======== QUOTED PASSAGE

According to the IRFU's High Performance Director, David Nucifora, the Irish provinces are not under-performing. In his pre-Christmas briefing at the Aviva Stadium, he maintained: "Let's look at the margins that they're losing these games by. No one's being blown off the park." Well, that is open to interpretation but right now it's a very small mercy.
The back-to-back losses suffered by Leinster and Munster against Toulon and Leicester in December were "a loss of form" which could be attributed to "fine margins", and Nucifora confidently maintained: "We've got the players there to be able to still win European competitions. I have no doubt about that."
Never before have the two one-time European big-hitters been evicted from the European Champions Cup with two full rounds of pool games before. Not even in the mid-90s did that ever happen. Between them, they have one win in eight – at home to Treviso.
Leinster were worst hit by the World Cup hangover, and had the toughest draw but have regrouped to top the league. They still have the best squad in Ireland. Their conveyor belt of talent from the schools game and academy is still churning. They are a richer capital city club and had private backing to retain leading lights and develop their facilities in UCD.
Little or none of this applies to Munster. Hence, whatever about Leinster, in light of Saturday’s demoralising 27-7 defeat to Stade Francais, one imagines the supporters of Munster would beg to differ with Nucifora and the IRFU.
First and foremost, the playing squad is not as good as the relatively golden years of 2000 to 2008. On Saturday’s evidence, nowhere near it. The departure of Paul O’Connell has left a huge void in leadership, which has been compounded by Peter O’Mahony being sidelined.
The work ethic of a stable pack, and outside of Peter Stringer and then Tomás O'Leary, a world-class, goal-kicking outhalf, were the foundations for Munster consistently being contenders in Europe. Indeed, those back-to-back semi-finals under Rob Penney do not look too shabby now. But the first was achieved with both O'Connell and Ronan O'Gara, the second with O'Connell.
Their tight five, and pack, are nothing of the 2006 and 2008 vintage, and they've as big a problem at 10. Ian Keatley steered them to the semis two seasons ago, but the poor fellow's confidence has become so brittle this season that each missed kick has increasingly undermined the team's confidence as well, which fell apart in the second-half on Saturday.
The loss of JJ Hanrahan haunts Munster and Anthony Foley. With a bit more love, time on the pitch and a quicker appreciation of his financial worth, he'd have stayed. This has been compounded by the neck injury which Tyler Bleyendaal suffered and Keatley's loss of form, but has typified mismanagement on and off the pitch. Now they could be about to lose another shining light in Simon Zebo.
You hear good noises out of the Munster camp about the coaching ticket, who could not be accused of not caring or working tirelessly to get it. But clearly the buck stops with Foley and the coaches.
The Munster Branch also stand indicted for their failure to ensure a long-term succession strategy, for short-term player fixes, for the failure to maximise the brand in the good days, for province’s financial deficiencies, their failure to keep pace with the underage structure in the other provinces and the decline of their clubs. Okay, in this socio-economic factors and the IRFU have played a significant part.

================

**EXERCISE TASKS**.
(a) In the piece on Irish rugby, by what score did Munster lose to Stade Francais on Saturday?
(b) Go on with the piece on Irish rugby from where it stops.

======== DATASET RECORDS

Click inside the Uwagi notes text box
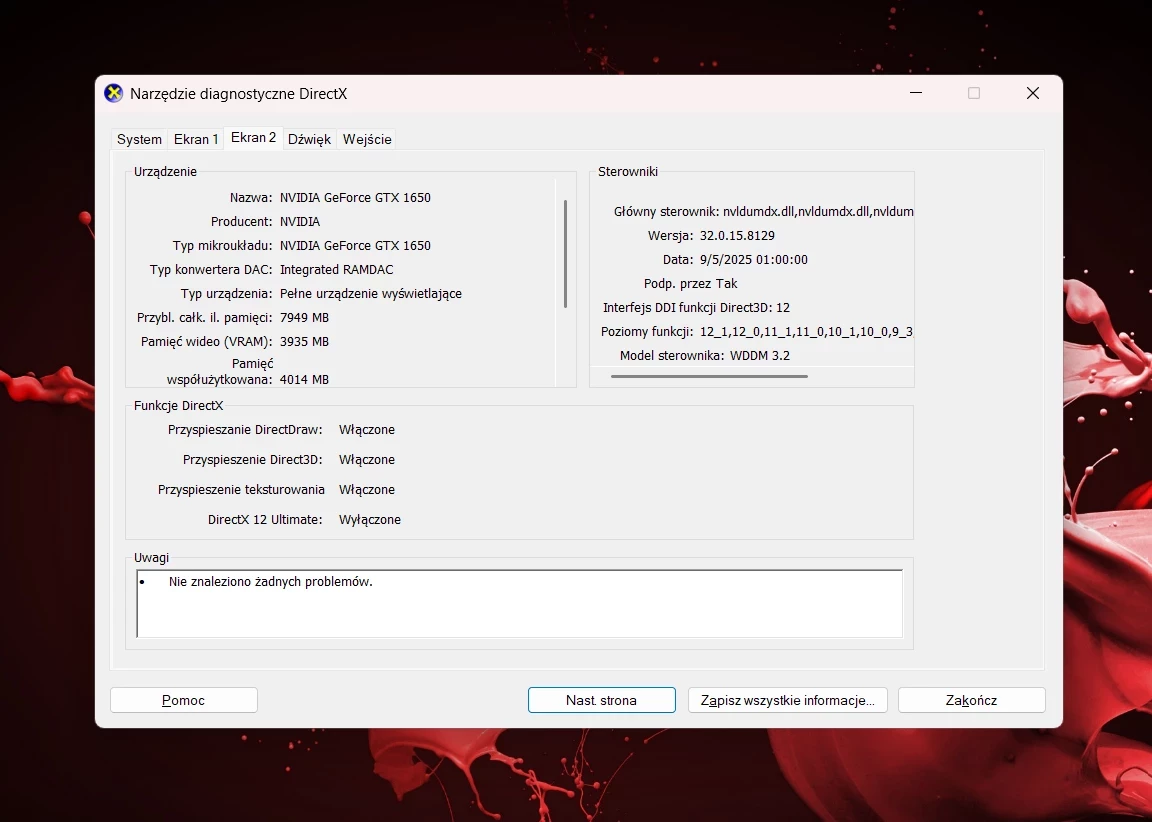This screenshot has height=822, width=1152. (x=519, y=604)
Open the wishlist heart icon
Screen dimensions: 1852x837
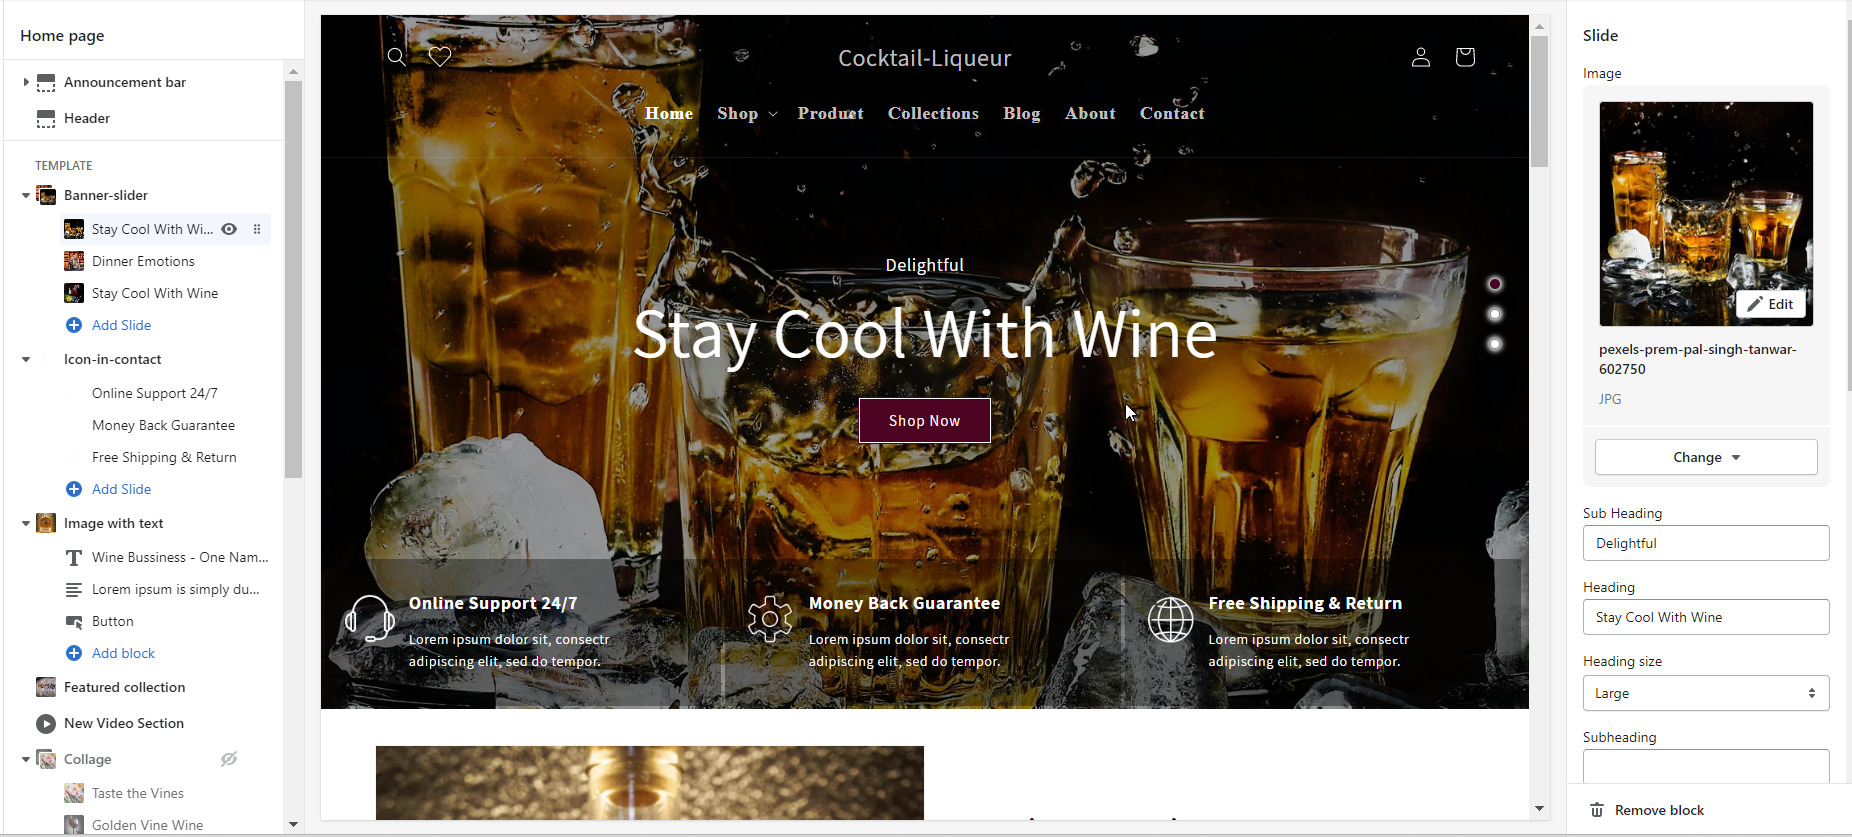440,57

================

**SOLVED TASKS**.
(a) 27-7

(b)
The union, having taken the plaudits for the good days, also stand indicted for presiding over Munster's decline. They have also largely ignored the club game, compounding this by placing restrictions on player availability and invested instead in the provincial A sides. And this was always going to hurt Munster more than Leinster and Ulster, with their greater focus on the schools game.
According to Foley, Munster’s better working relationship with the schools’ game (where facilities and standards are behind their more monied counterparts in Leinster) is beginning to reap dividends. But that will take years to yield a dividend. In the interim, the IRFU should be doing everything in their power to help Munster.
Whether it was the financial terms or Stephen Moore's desire to continue playing for the Wallabies, the union should not have blocked that move. Niall Scannell would have learned from Moore, and so what if Moore retained international commitments à la Ruan Pienaar?
It would have ensured game time for Mike Sherry and Scannell, and most of all a World Cup final captain with more than 100 Tests would have provided leadership and a hard edge in the tight five, attributes lost with O'Connell. For starters, maybe that costly seven-pointer off a lost defensive lineout at home to Leicester might never have happened.
Losing to 14 men can happen. On the verge of their pomp, Munster did it against Leinster in the inaugural Celtic League final of 2001. The red card galvanised Stade and unhinged Munster. The loss of BJ Botha, Tommy O'Donnell and Andrew Conway merely exposed a shallow bench. But it was the degree to which Munster were unhinged that was alarming.
This week will show us what their core fan base is and will reveal the response of the players. But Munster are Irish rugby’s biggest basket case. Have been for years. Saturday merely crystallised this.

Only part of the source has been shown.